Understanding Catholicism

Halden, of Inhabitatio Dei, has a great post on Christocentrism and Catholicism. This is a fine example of a constructive critiquing of another ecclesial tradition.

Update: I particularly find illuminating Brian Hamilton’s comment in the combox:

“Facing the option of ‘conversion’ to Catholicism quite regularly myself (how could one not, studying at Notre Dame?), my reasons for doing so would be overwhelmingly Christocentric: based on my encounter with and judgment by Christ in every mass, under the form of the Eucharist (which simultaneous blessing and judgment I long for, but cannot, estranged, receive) or the priestly blessing or indeed the homily. The robust doctrine of mediation in this context, eucharistic or priestly, seems to me to increase Catholic worship’s Christocentric character rather than deny it, since Christ is shown to be truly present with us, independent of us, against our sins and the source of our faith.
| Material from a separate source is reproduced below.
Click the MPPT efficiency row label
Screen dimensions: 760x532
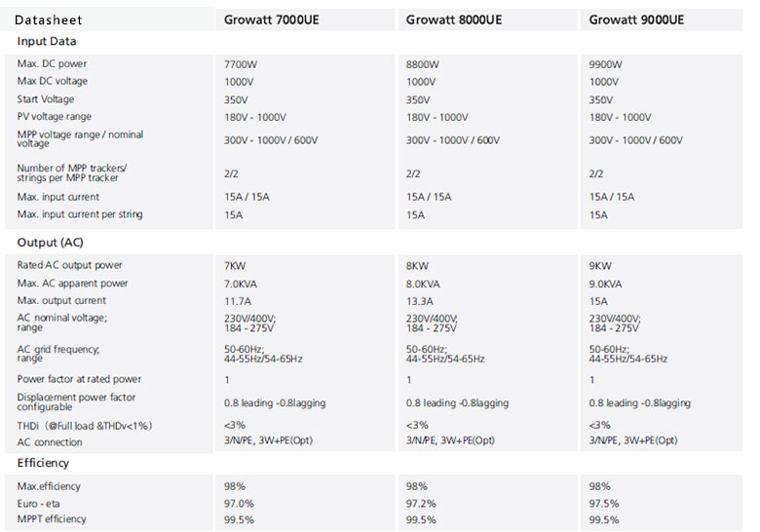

In contrast, my Mennonite community’s high Christocentrism without a real principle of sacramentality means that Christ is only anymore present in and through the congregation, without any real separation, which makes it not less but more difficult to know Christ’s judgment over against us. In my own experience with Mennonites, then, a thorough Christocentrism almost can’t avoid being reduced to a community-centeredness. If I ever became Catholic, I would do it for the touch and taste of Christ. For what it’s worth, one counter-anecdote.”